PCP considera que Turismo tem crescido de forma desregulada nos Açores

 

Lusa/AO Online   Regional   9 de Mai de 2016, 13:04

O líder do PCP/Açores, Aníbal Pires, considerou hoje que o setor do Turismo tem crescido na região de forma "desregulada", situação que poderá gerar "riscos" económicos e ambientais.

 

"O crescimento desregulado do setor turístico comporta riscos”, alertou o dirigente comunista, em conferência de imprensa, na Horta, ilha do Faial, advertindo para o aumento “das assimetrias e desequilíbrios regionais".

No seu entender, poderão estar em causa riscos de "aumento da pressão ambiental em zonas sensíveis", como as orlas costeiras e áreas marinhas, mas também a "degradação dos ecossistemas" e dos próprios "produtos turísticos", que considera estarem cada vez mais "massificados".
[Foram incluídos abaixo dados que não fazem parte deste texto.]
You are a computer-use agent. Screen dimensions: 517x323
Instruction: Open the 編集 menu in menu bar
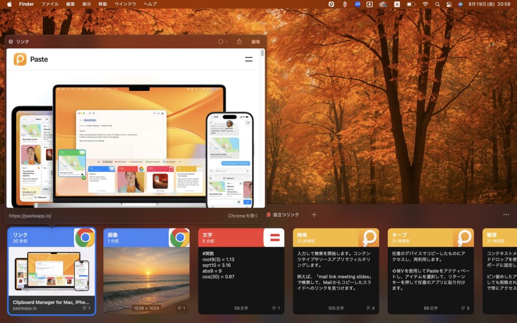[x=70, y=4]
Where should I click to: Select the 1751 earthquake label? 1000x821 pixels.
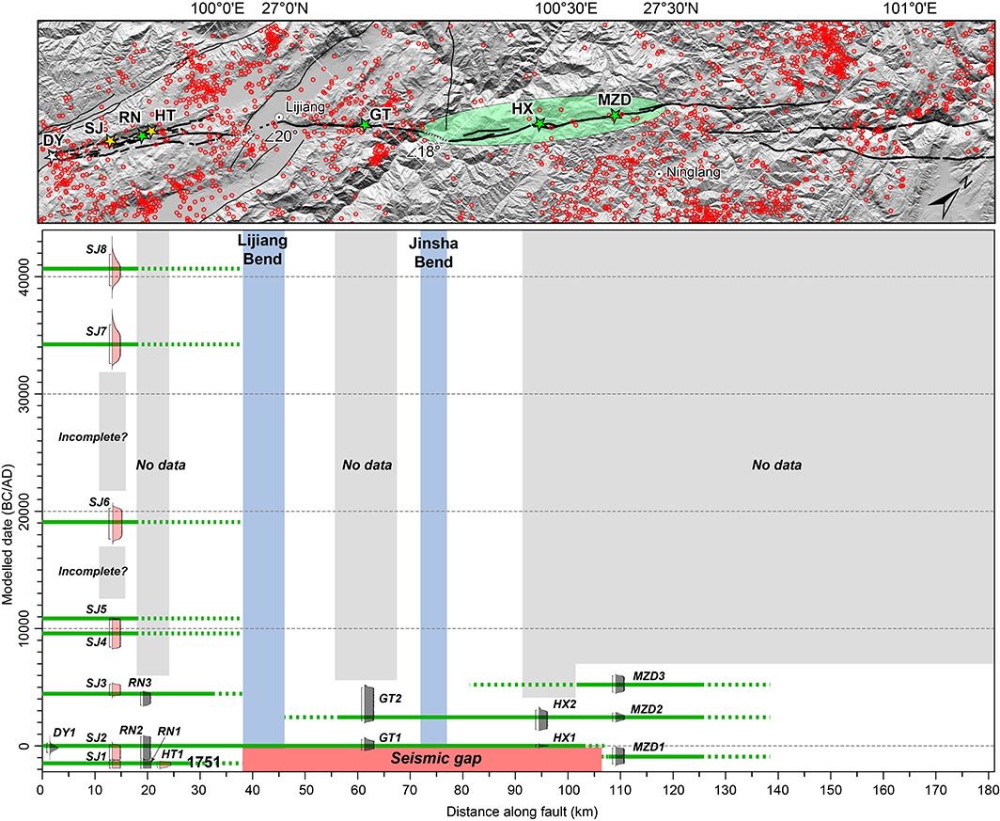tap(204, 763)
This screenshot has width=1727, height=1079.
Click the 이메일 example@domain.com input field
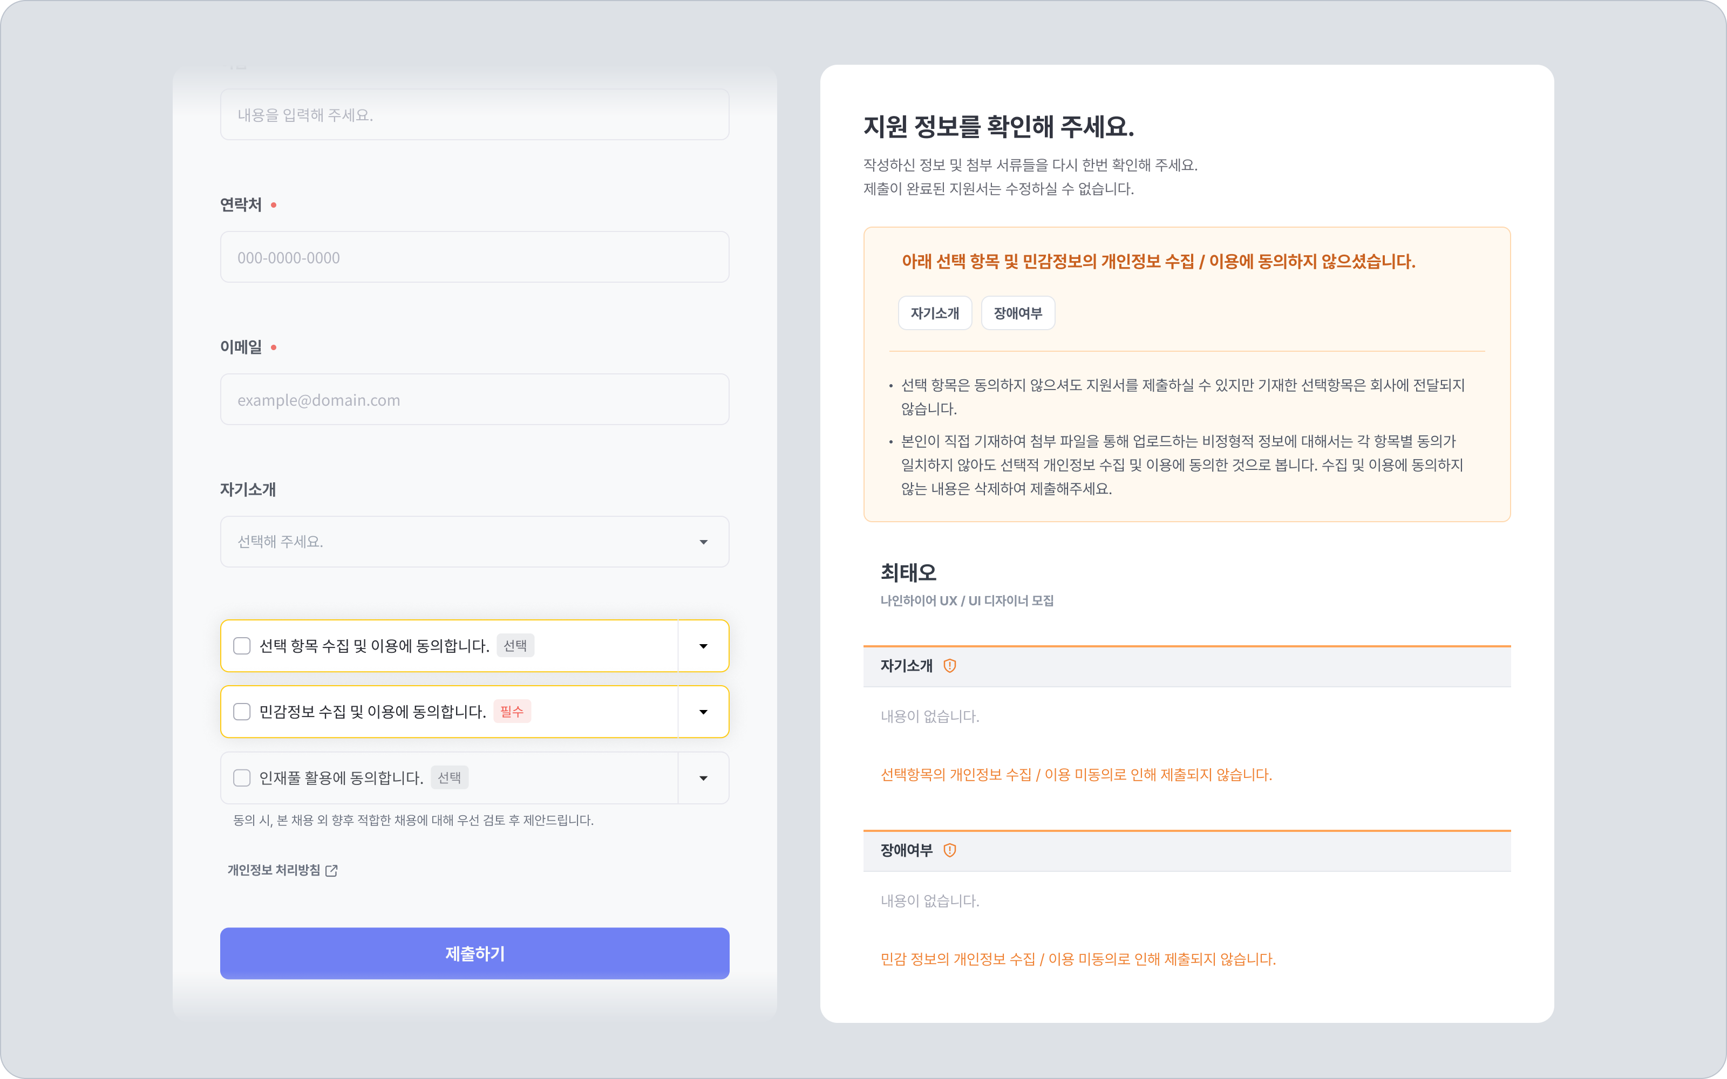coord(475,400)
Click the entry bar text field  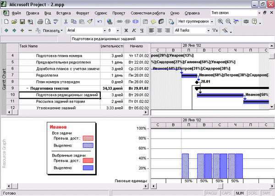tap(173, 39)
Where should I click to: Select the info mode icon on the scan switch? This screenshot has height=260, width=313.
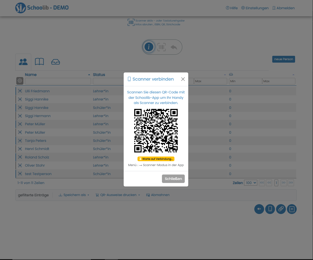(x=149, y=47)
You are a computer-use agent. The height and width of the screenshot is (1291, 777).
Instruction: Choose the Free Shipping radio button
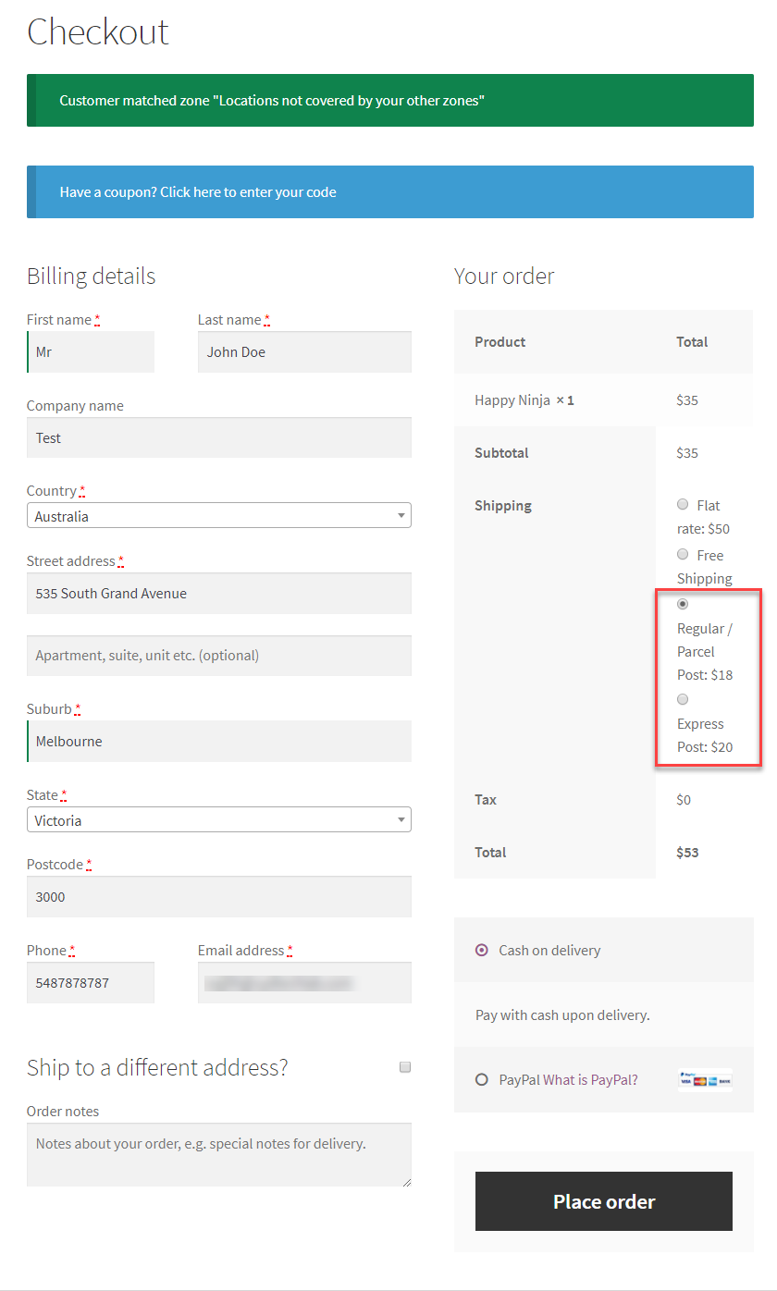tap(683, 555)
"O desenvolvimento deste setor nos Açores só será sustentável apostando nos fatores que tornam o nosso arquipélago único e que nos diferenciam enquanto destino turístico, valorizando o nosso património ambiental e cultural", insistiu Aníbal Pires.

Para o líder dos comunistas açorianos, o crescimento do Turismo na região também não trouxe grandes "benefícios" para a economia regional “em matéria de criação de emprego estável, qualificado e com direitos".

"Multiplicam-se as mais variadas formas de precariedade, baixos salários e regimes laborais exploratórios, fazendo com que o crescimento deste setor não reverta em benefício direto dos açorianos e da economia regional", lamentou.

Aníbal Pires defendeu a necessidade de uma "política coerente e eficaz" no Turismo, mas lembrou que este setor "não é, nem nunca poderá ser, um substituto sustentável dos setores produtivos", que estão a passar por uma "profunda crise".

No seu entender, o Governo Regional, do PS, não pode descurar os setores produtivos regionais, como a produção leiteira e de carne, as pescas e até a produção de beterraba sacarina, e exige que o executivo "defina claramente" o que pretende fazer com a Sinaga, a indústria de transformação de açúcar nos Açores, que está a passar por dificuldades financeiras.

"Não é admissível que o Governo [Regional] se vá refugiando em declarações dúbias e medidas paliativas, permitindo que a situação do setor transformador regional se vá degradando progressivamente", insistiu Aníbal Pires.

Os comunistas açorianos dizem, por outro lado, que o Governo pode extinguir empresas do setor público empresarial, como a SPRHI - Sociedade de Promoção da Habitação e Infraestruturas, que, segundo um relatório do Tribunal de Contas, apenas serve para "exercer competências que pertencem à própria administração regional".